Como não assisti sua construção de set até aquele momento, não consigo opinar com razoabilidade sobre a sua apresentação. O fato era que as baixadas de canal cortavam a boa onda que ele mesmo conseguia criar. Fica até difícil de listar todos os clássicos que soltou como fan-service, mas gostaria de destacar os dois que mencionei no início desde review,  “Learning to Fly” e “Sordid Affair”.  
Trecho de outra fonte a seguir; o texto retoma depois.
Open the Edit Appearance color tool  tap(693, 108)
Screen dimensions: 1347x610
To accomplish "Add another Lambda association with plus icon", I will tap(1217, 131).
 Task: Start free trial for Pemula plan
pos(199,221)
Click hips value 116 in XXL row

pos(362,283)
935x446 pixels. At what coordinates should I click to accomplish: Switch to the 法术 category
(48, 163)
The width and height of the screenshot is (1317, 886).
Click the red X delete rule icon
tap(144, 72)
Músicas que colocaria entre as minhas 50 favoritas em todos os tempos tranquilamente. Entendo a parte do público que já havia ouvido elas na última vinda do artista, porém, muitos como eu não haviam tido a oportunidade. Esse talvez seja o mal dos grandes produtores que se tornam DJs globais, invariavelmente ficarão presos aos seus sucessos. Solomun passou por isso por uns anos e depois com a mudança em seu estilo de música, conseguiu se afastar dos pedidos de suas maiores produções.  
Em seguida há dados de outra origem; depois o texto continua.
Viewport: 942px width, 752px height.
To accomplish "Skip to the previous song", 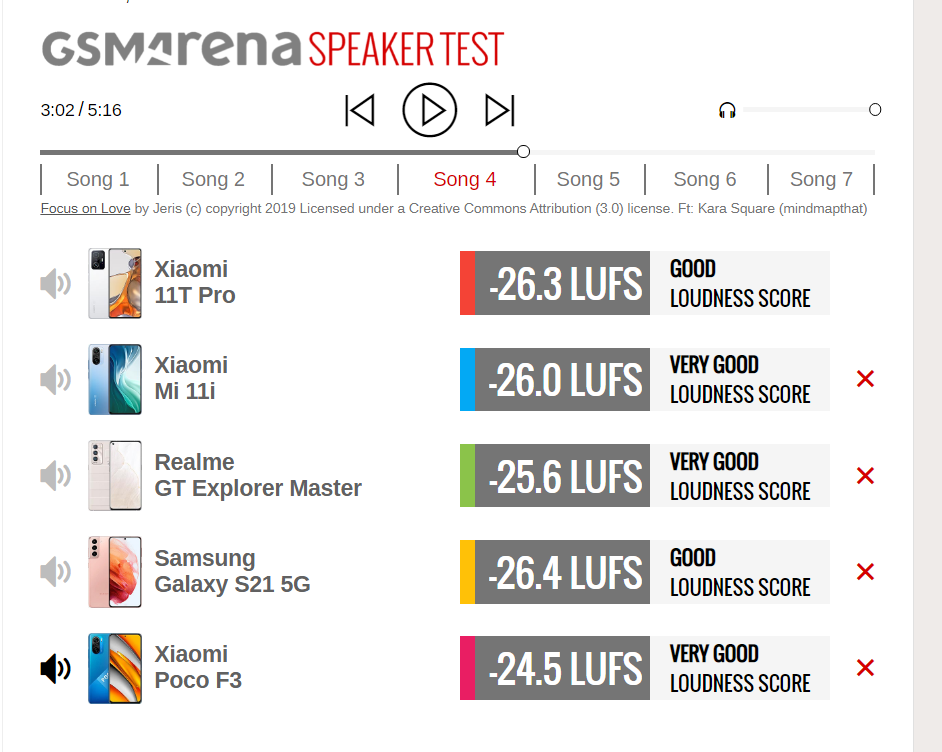I will (x=360, y=110).
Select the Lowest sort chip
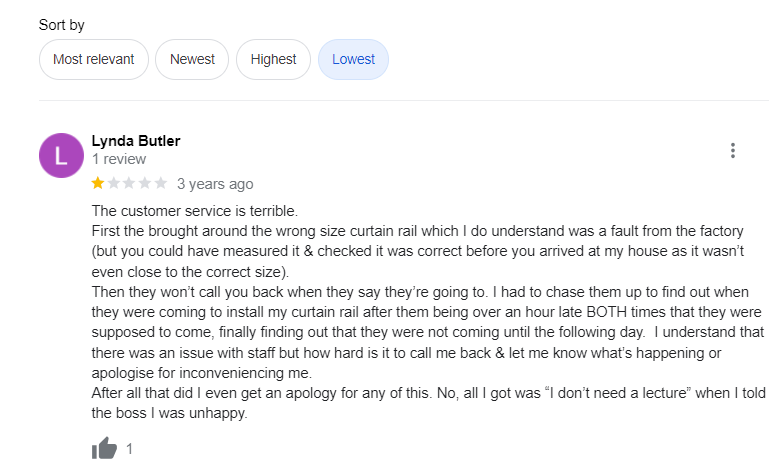 [353, 59]
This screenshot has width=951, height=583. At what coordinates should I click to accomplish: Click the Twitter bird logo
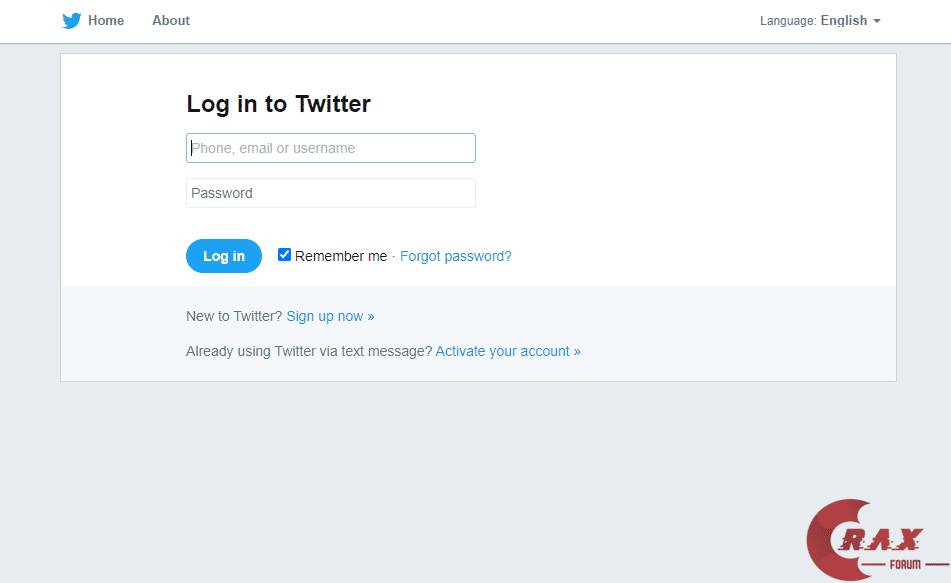71,21
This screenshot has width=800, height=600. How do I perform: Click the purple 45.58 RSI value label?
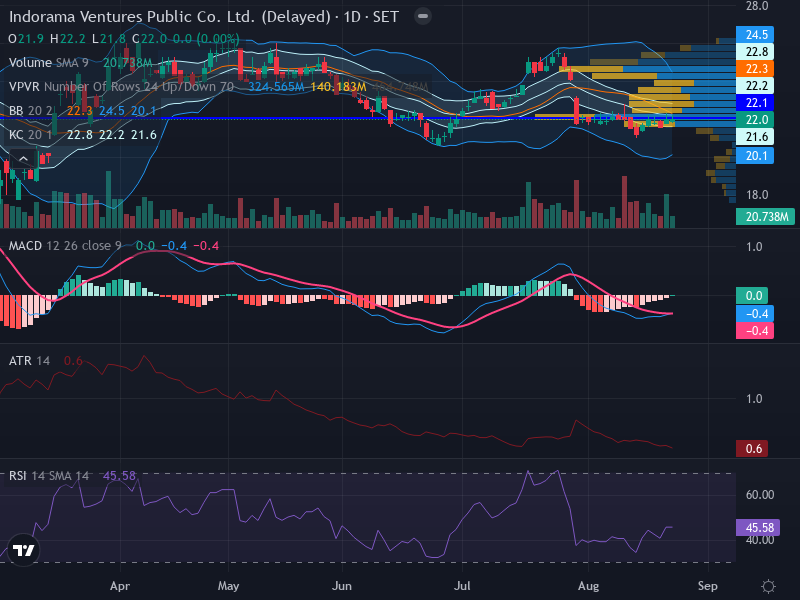(x=758, y=527)
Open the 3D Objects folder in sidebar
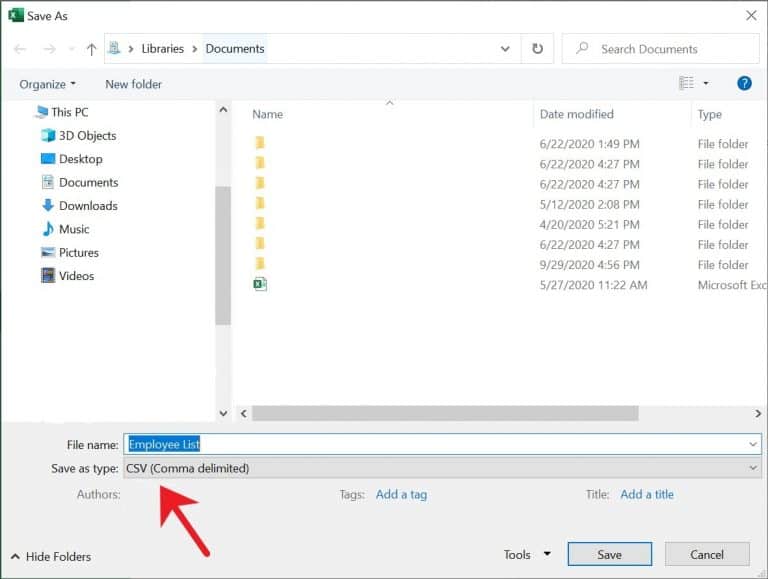 tap(86, 136)
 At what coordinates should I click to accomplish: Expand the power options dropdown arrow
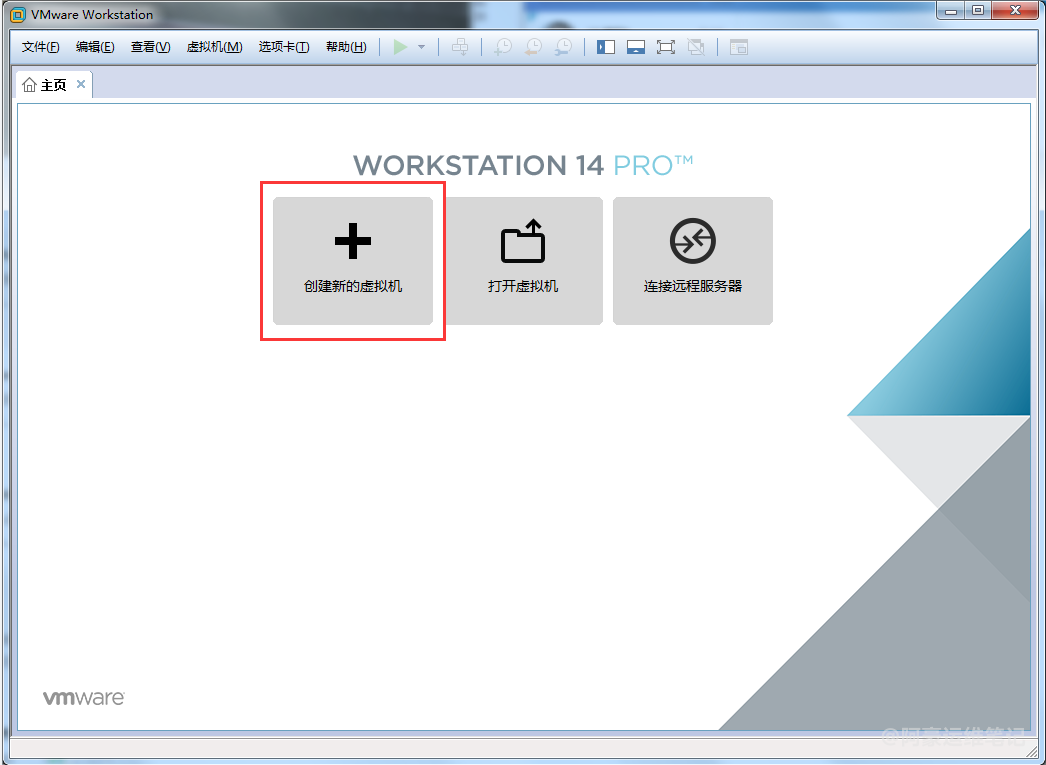(x=422, y=47)
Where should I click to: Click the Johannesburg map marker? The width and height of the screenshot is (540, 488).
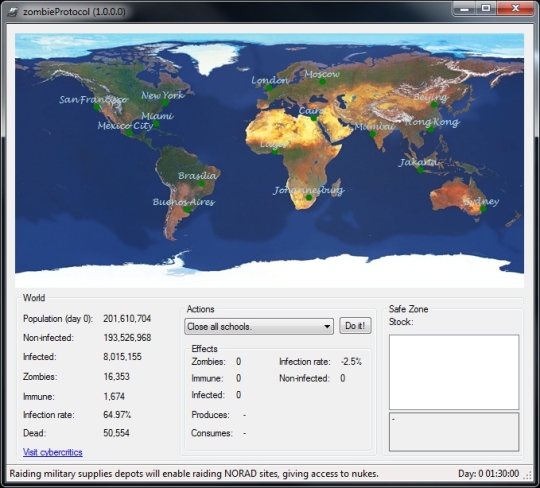pos(309,198)
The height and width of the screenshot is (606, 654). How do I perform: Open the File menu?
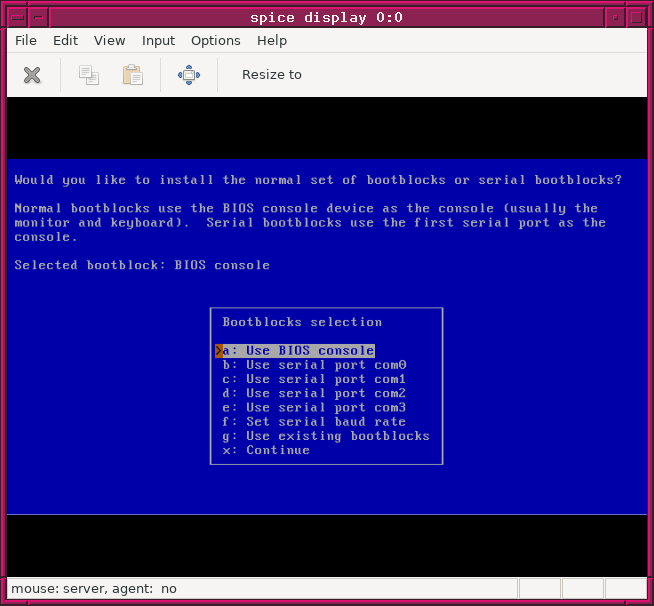pyautogui.click(x=26, y=41)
Tentei olhar com os olhos de quem apenas queria apreciar boa música, e lembrar que ficamos meses e meses aguardando por momentos exatamente como esses: o amanhecer, a energia, o som preenchendo a alma e a vibração de todos fazendo a verdadeira alma do Templo ressurgir. Plex é um grande artista, seu erro com o copo foi grave, ter abandonado a pista na última música após conseguir mais meia hora para tocar foi desastroso e desrespeitoso, porém, todos merecem uma segunda chance. Espero poder vê-lo no Templo em uma data sem tantas expectativas, com seu set completo para analisar sua evolução como construtor, tenho certeza que ele retornará para dar o seu melhor. Ainda, anseio pela remarcação da data de Mellino, um merecedor de vir ao Warung e que ainda vai dar muito o que falar.

Em tempo, Graziano Raffa conquistou o respeito de muitas pessoas e sem dúvidas irá ser lembrado pela curadoria do clube nos próximos anos.